● To do: Where does the string "agent" appear in the records? Copy each line that holds it.

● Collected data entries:
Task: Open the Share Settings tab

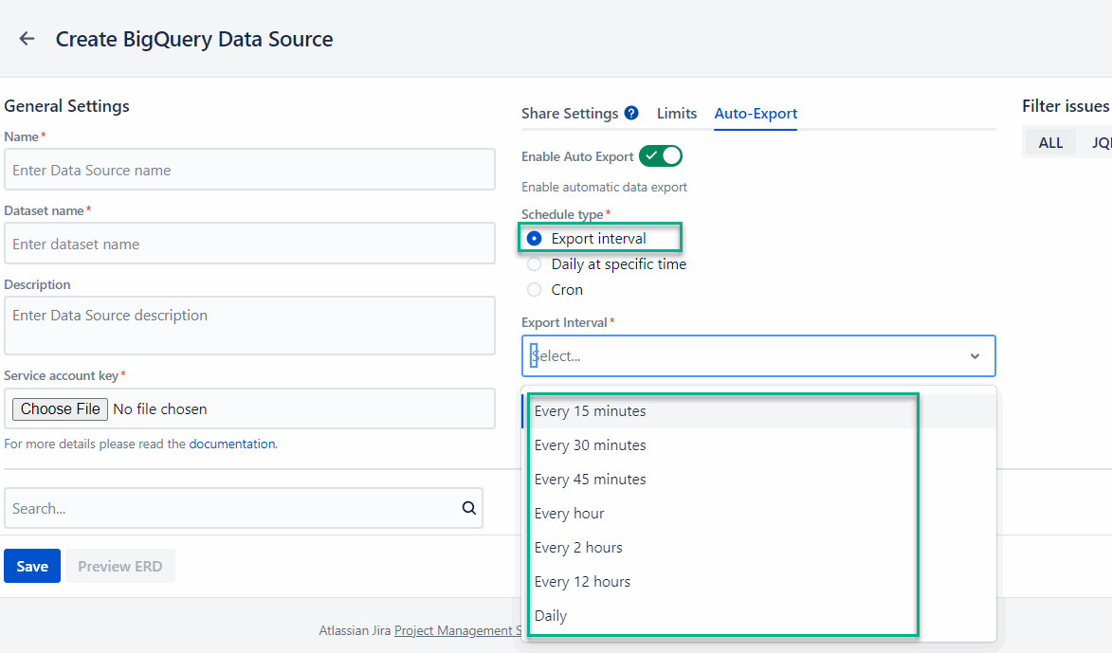Action: point(570,114)
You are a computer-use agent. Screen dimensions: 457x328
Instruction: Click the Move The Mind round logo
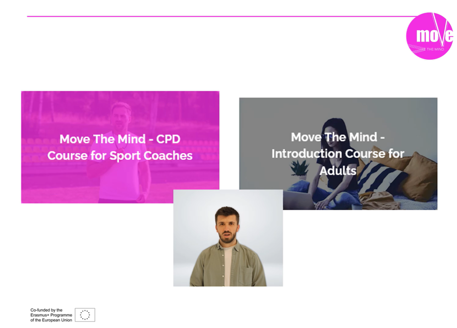point(429,36)
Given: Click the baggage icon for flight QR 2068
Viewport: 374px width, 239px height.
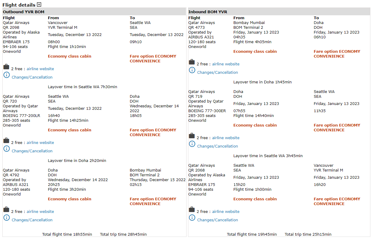Looking at the screenshot, I should click(192, 210).
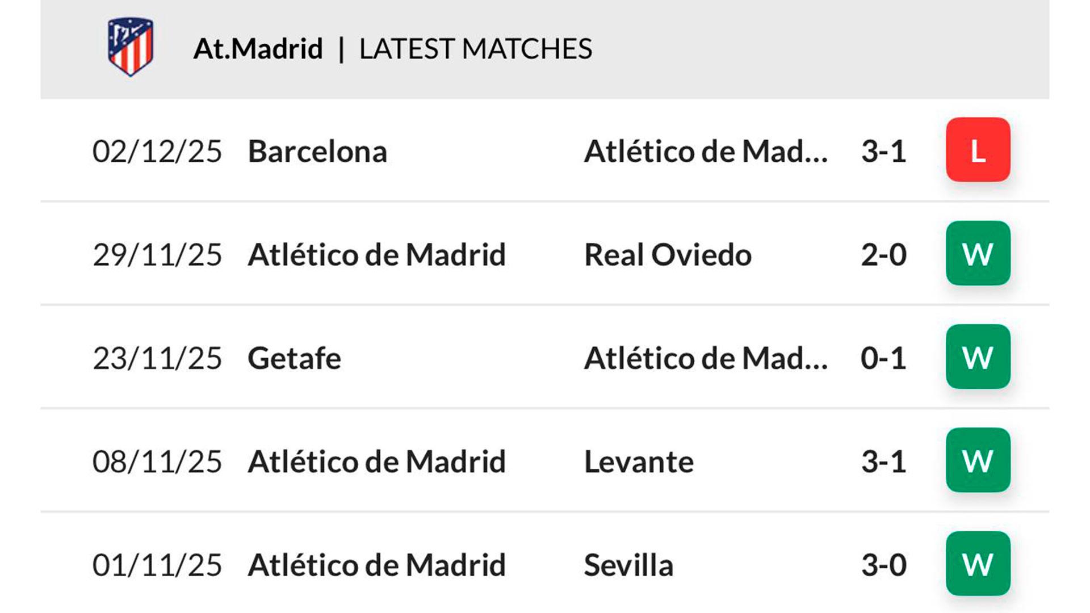Click the 2-0 score versus Real Oviedo

[x=883, y=255]
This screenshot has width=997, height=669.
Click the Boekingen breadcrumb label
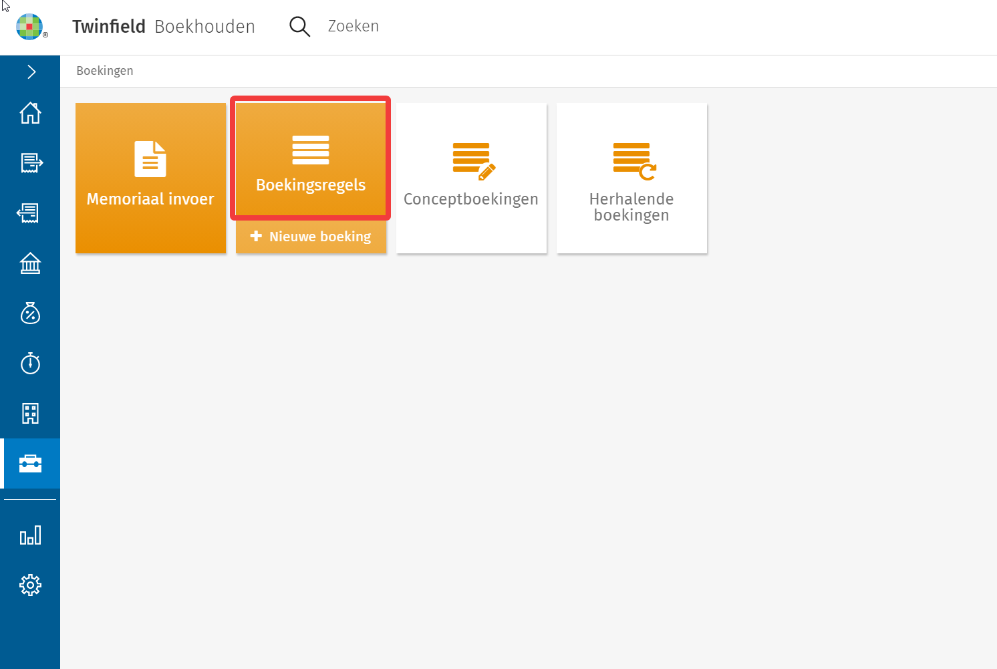coord(105,71)
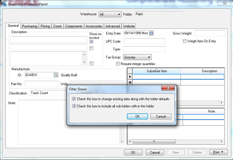
Task: Go to the Website tab
Action: point(129,26)
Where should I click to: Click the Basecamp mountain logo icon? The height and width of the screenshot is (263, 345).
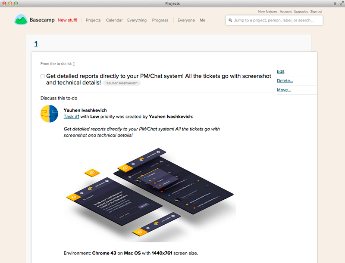coord(21,20)
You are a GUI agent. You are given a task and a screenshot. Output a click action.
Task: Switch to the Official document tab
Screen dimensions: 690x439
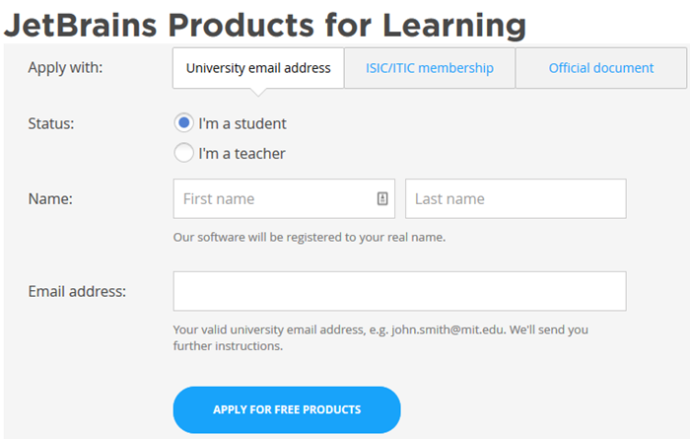(x=601, y=68)
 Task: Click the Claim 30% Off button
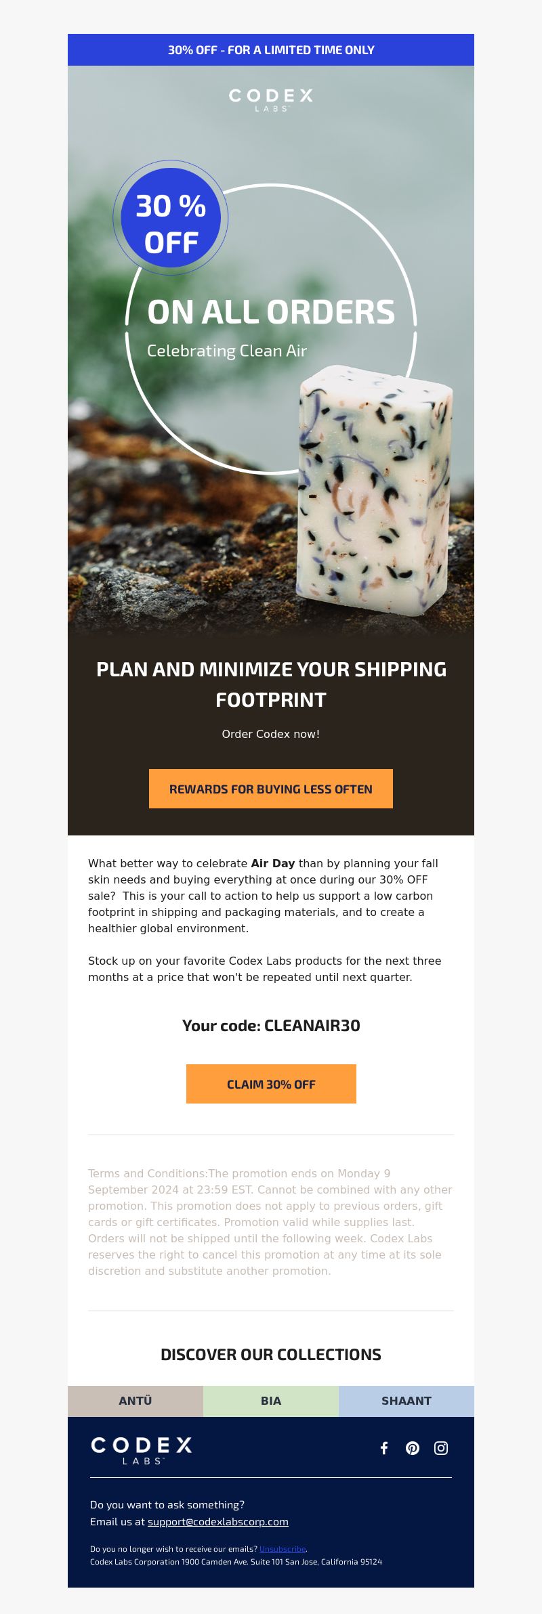pyautogui.click(x=271, y=1084)
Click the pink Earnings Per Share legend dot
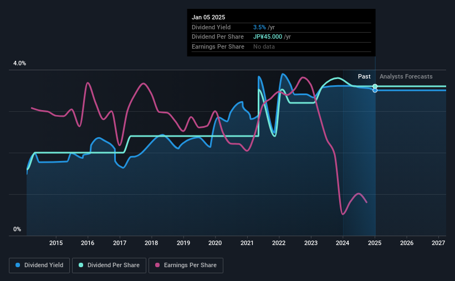 tap(157, 265)
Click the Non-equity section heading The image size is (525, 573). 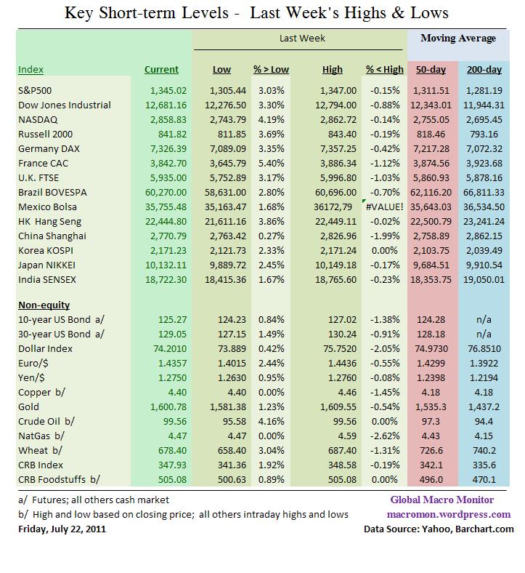click(x=44, y=305)
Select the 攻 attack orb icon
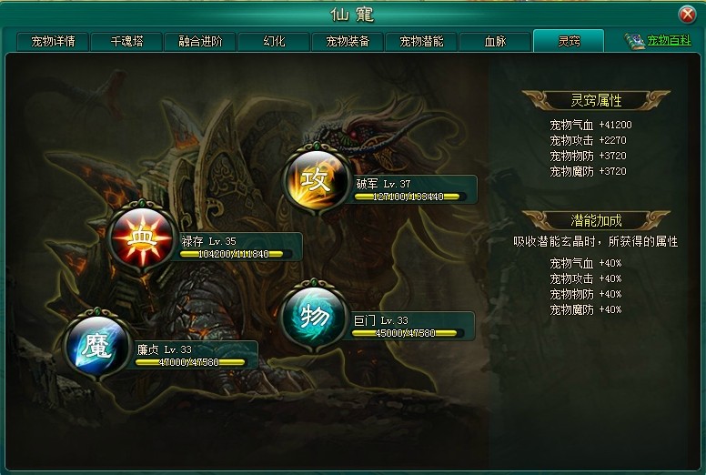The image size is (706, 475). [x=317, y=179]
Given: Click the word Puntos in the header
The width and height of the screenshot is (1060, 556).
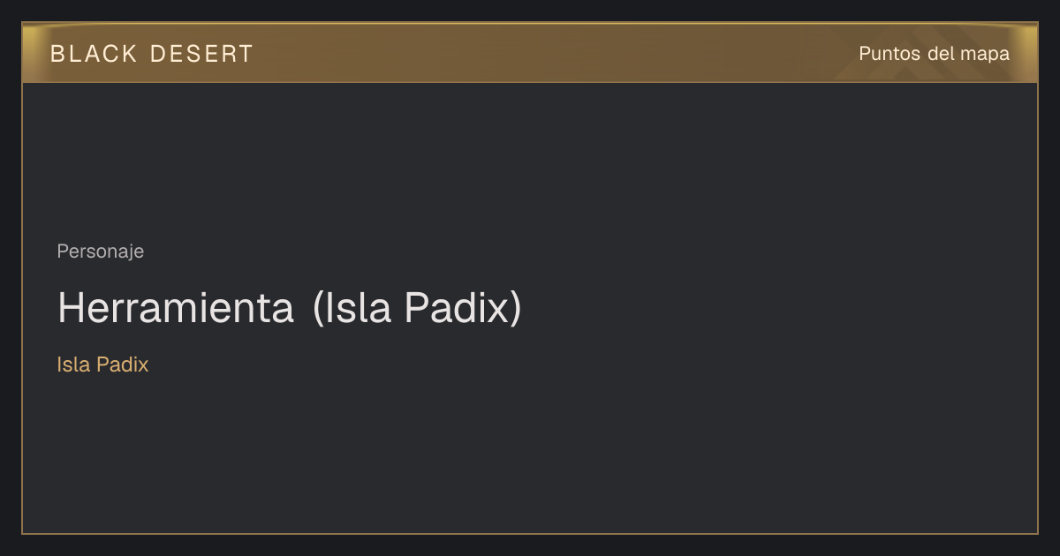Looking at the screenshot, I should pos(890,54).
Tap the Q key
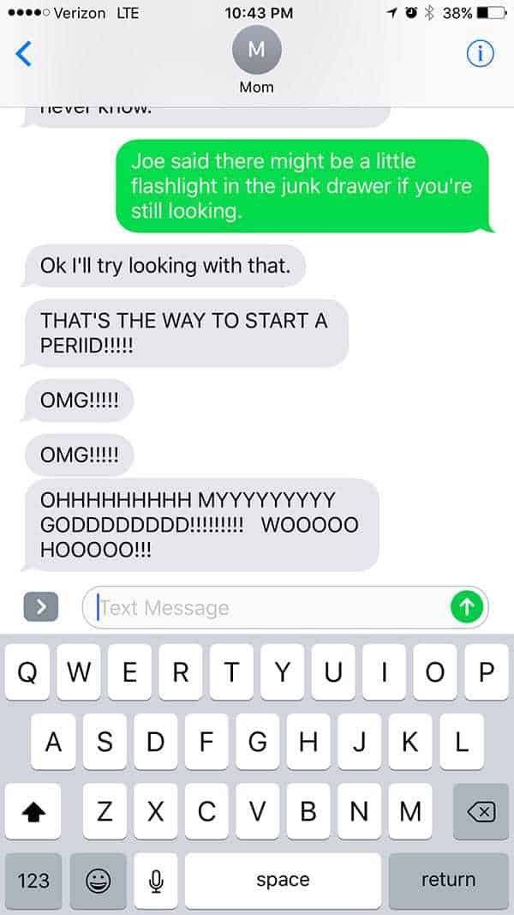This screenshot has width=514, height=915. click(27, 672)
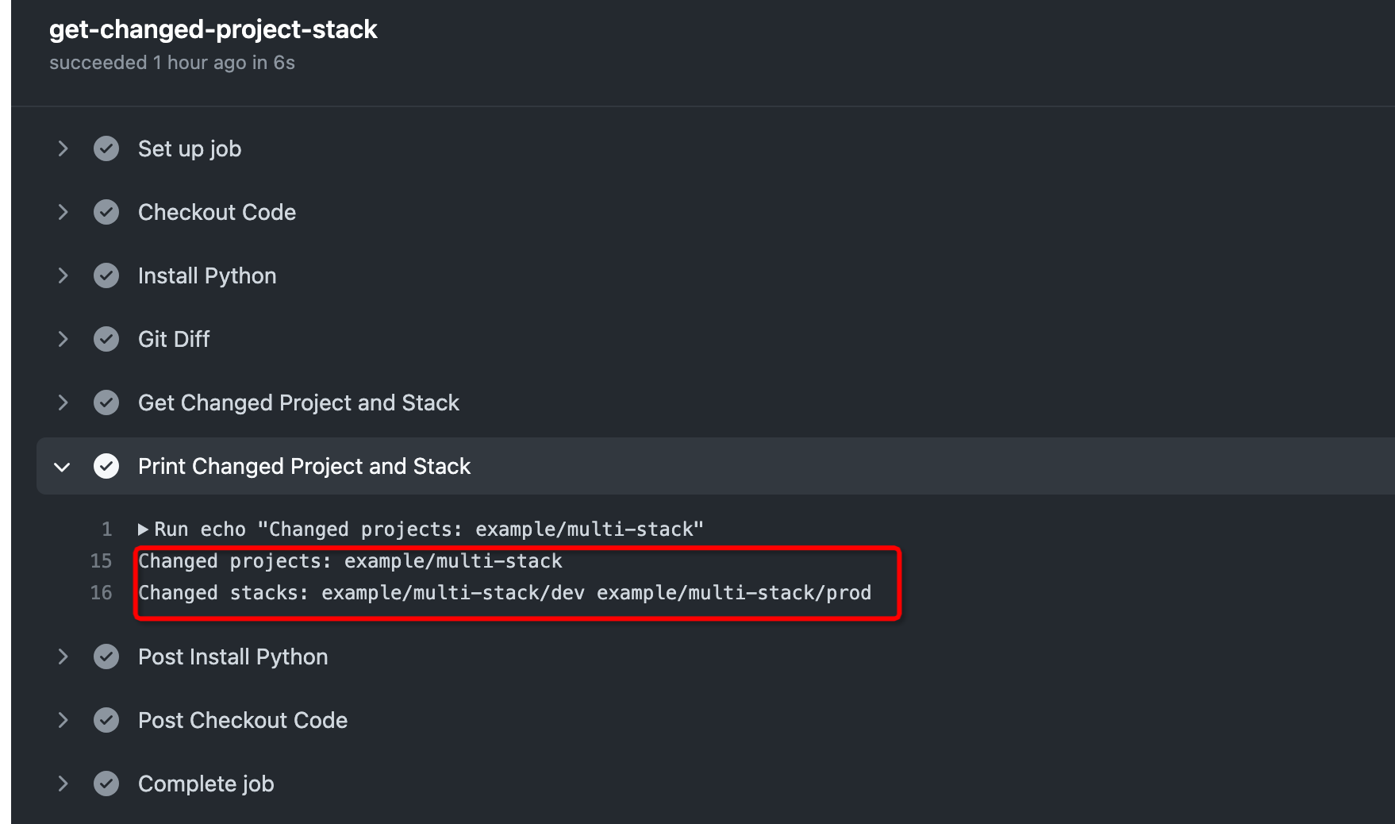Click the success checkmark beside Set up job
The width and height of the screenshot is (1395, 824).
pos(106,148)
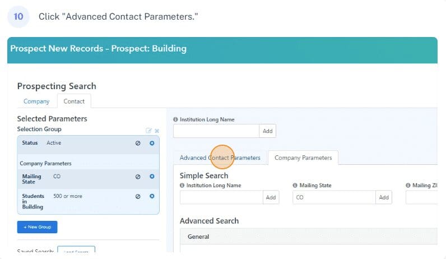Image resolution: width=446 pixels, height=259 pixels.
Task: Open the Company Parameters tab
Action: coord(303,158)
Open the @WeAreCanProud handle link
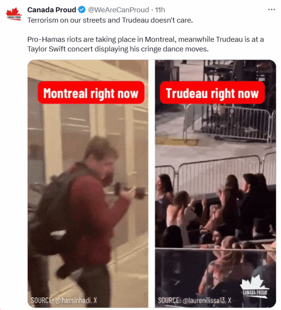This screenshot has height=310, width=281. click(x=119, y=10)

● Answer area:
You are a computer-use agent. Screen dimensions: 457x328
You are a GUI agent. You are given a task and a screenshot. Output a click action.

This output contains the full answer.